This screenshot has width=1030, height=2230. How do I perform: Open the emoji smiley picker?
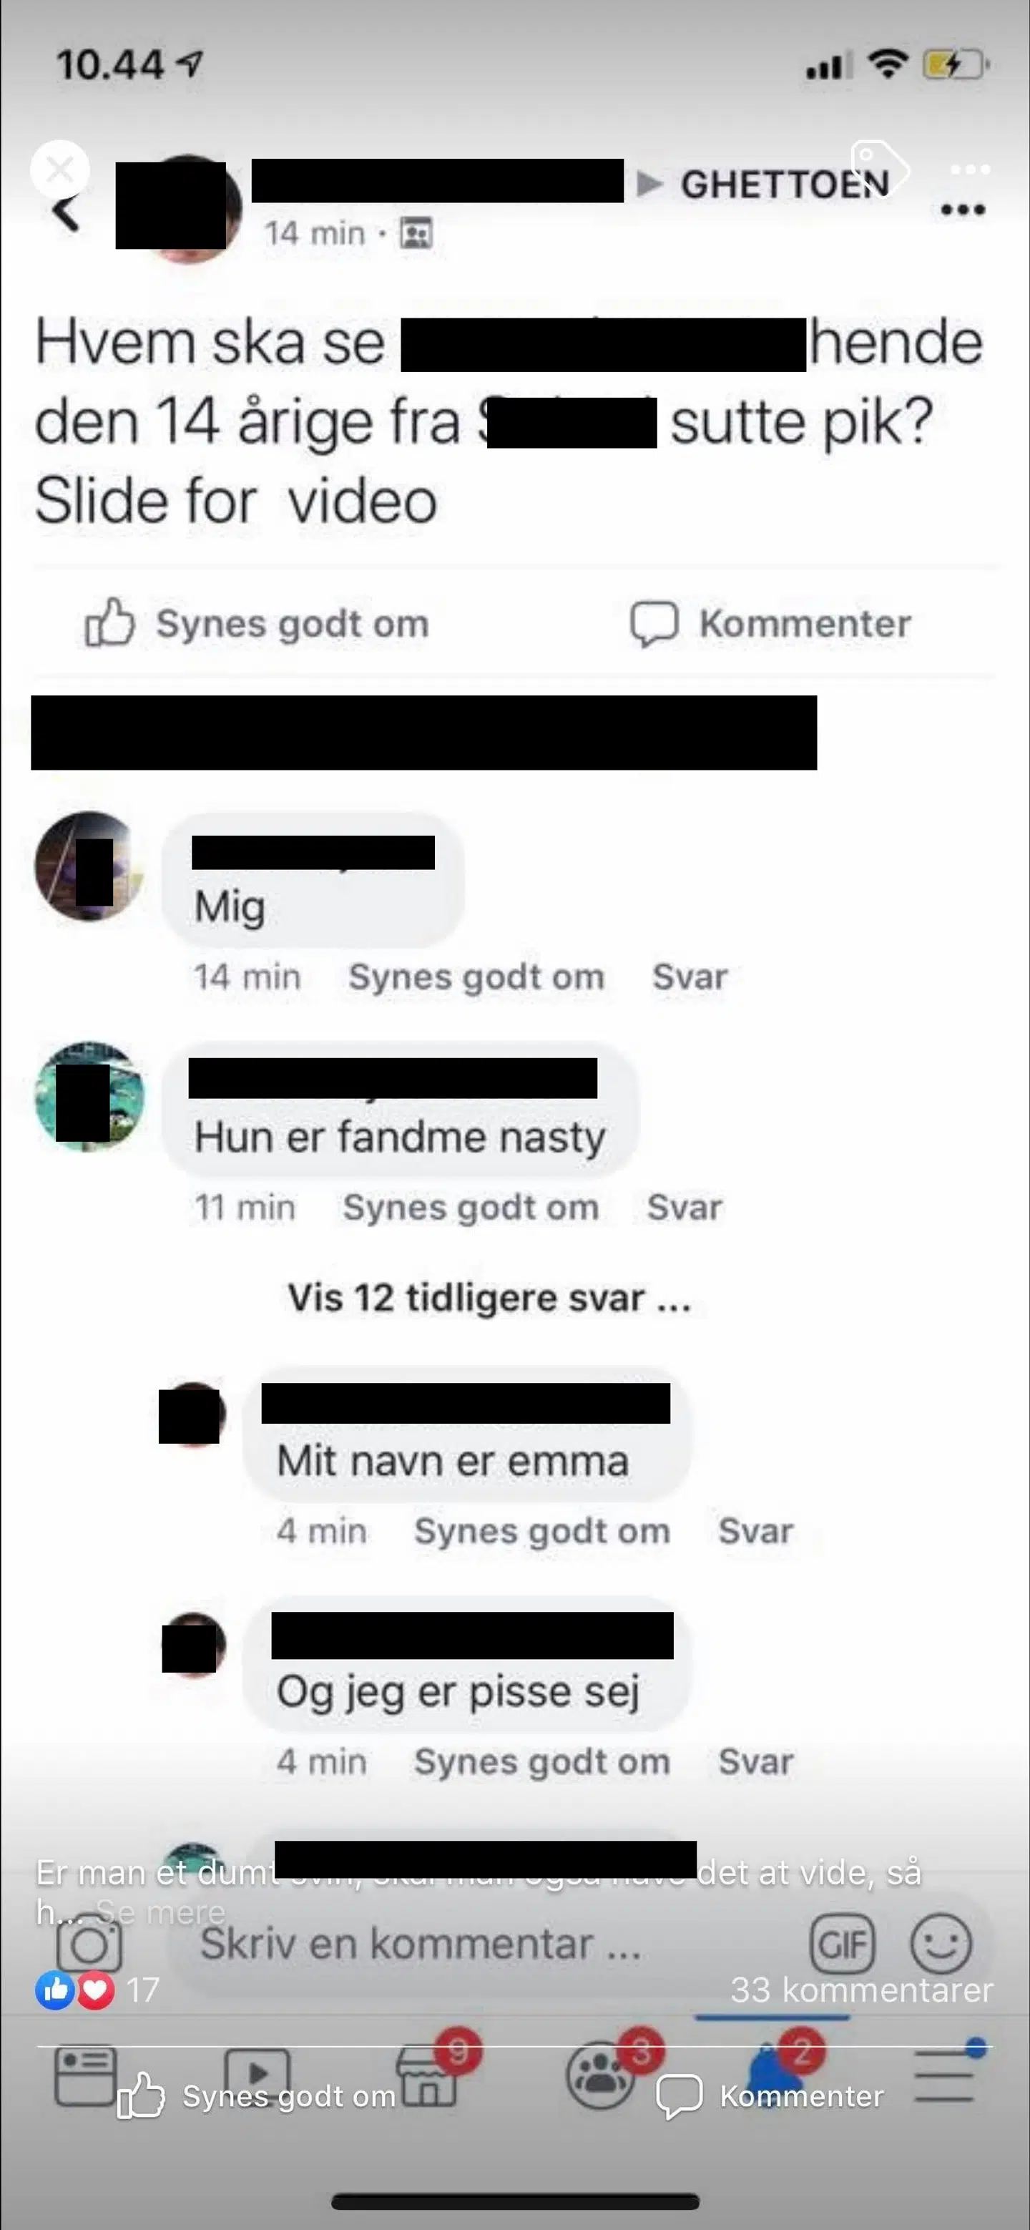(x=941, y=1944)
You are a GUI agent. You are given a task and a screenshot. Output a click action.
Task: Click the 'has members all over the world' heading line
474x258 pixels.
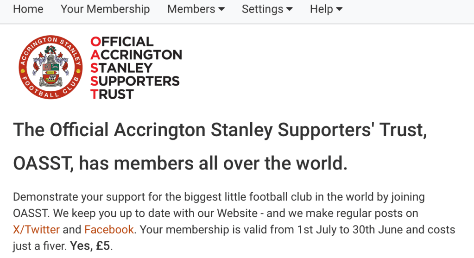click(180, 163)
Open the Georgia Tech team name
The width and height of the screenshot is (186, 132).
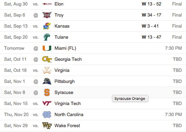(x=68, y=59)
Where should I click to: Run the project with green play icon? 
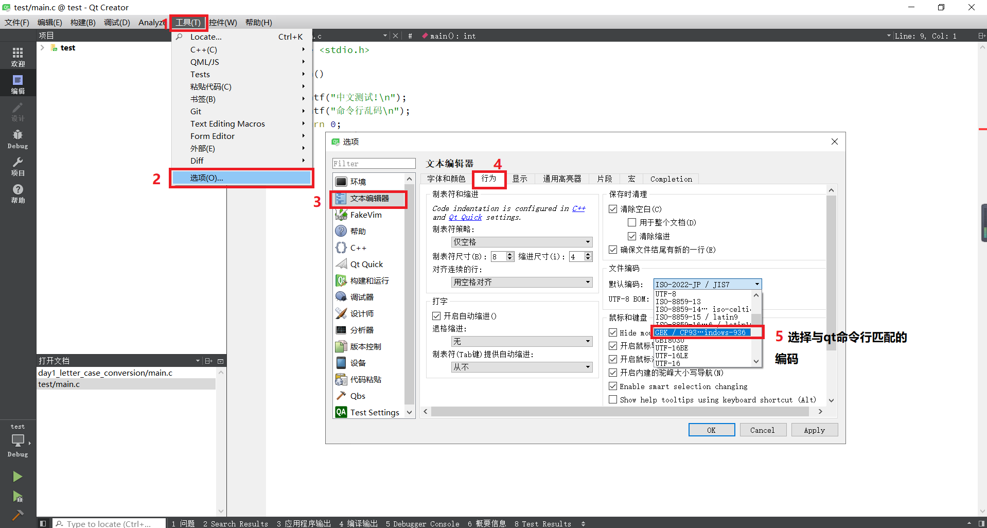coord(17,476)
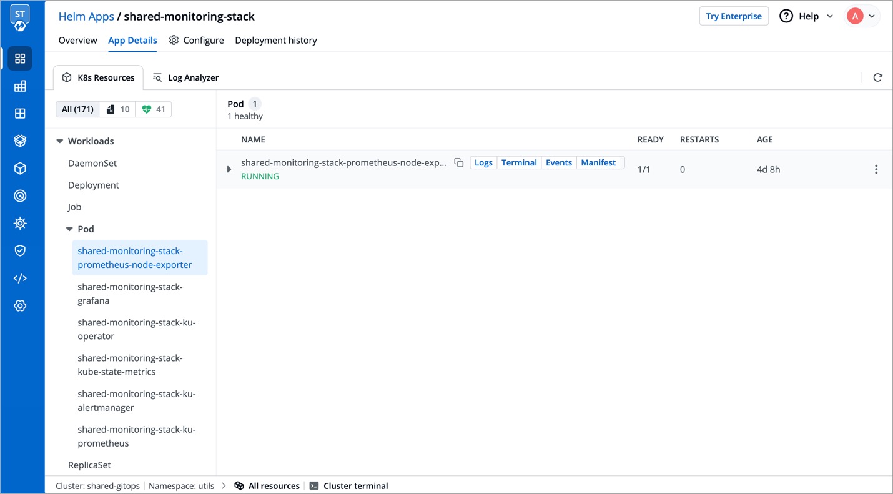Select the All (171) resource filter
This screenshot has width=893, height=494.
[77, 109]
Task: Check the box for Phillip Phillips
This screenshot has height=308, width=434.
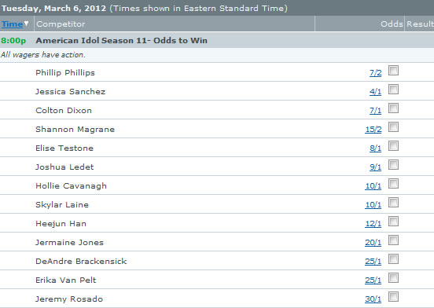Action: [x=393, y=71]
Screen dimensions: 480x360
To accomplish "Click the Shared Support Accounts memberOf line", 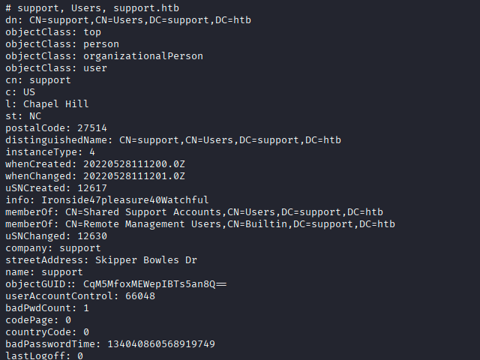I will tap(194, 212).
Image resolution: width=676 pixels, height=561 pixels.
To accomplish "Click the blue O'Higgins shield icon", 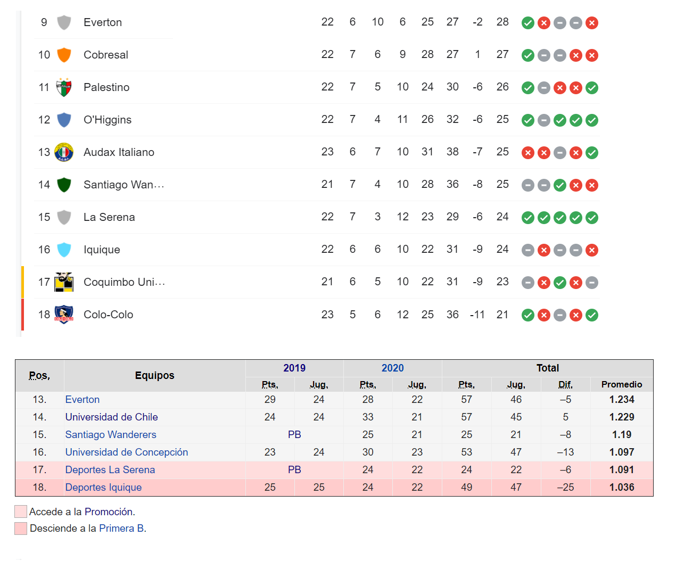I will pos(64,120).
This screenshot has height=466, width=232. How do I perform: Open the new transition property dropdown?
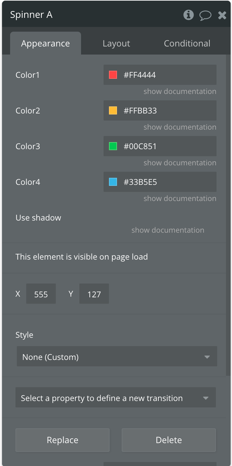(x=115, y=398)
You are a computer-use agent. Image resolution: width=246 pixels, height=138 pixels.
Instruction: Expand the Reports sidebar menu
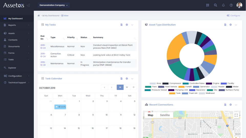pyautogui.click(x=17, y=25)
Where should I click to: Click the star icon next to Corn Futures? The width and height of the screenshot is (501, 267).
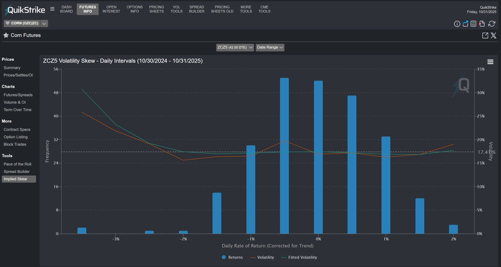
_ _ _
Copy the stretch from the start of the records through the line containing "(x=941, y=1944)", swapping "smiley" for "face" and leaving everything else unchanged. Leave the pictures out of your answer.

_RESPONSE BELOW_
This screenshot has width=1030, height=2230. How do I perform: Open the emoji face picker?
(x=941, y=1944)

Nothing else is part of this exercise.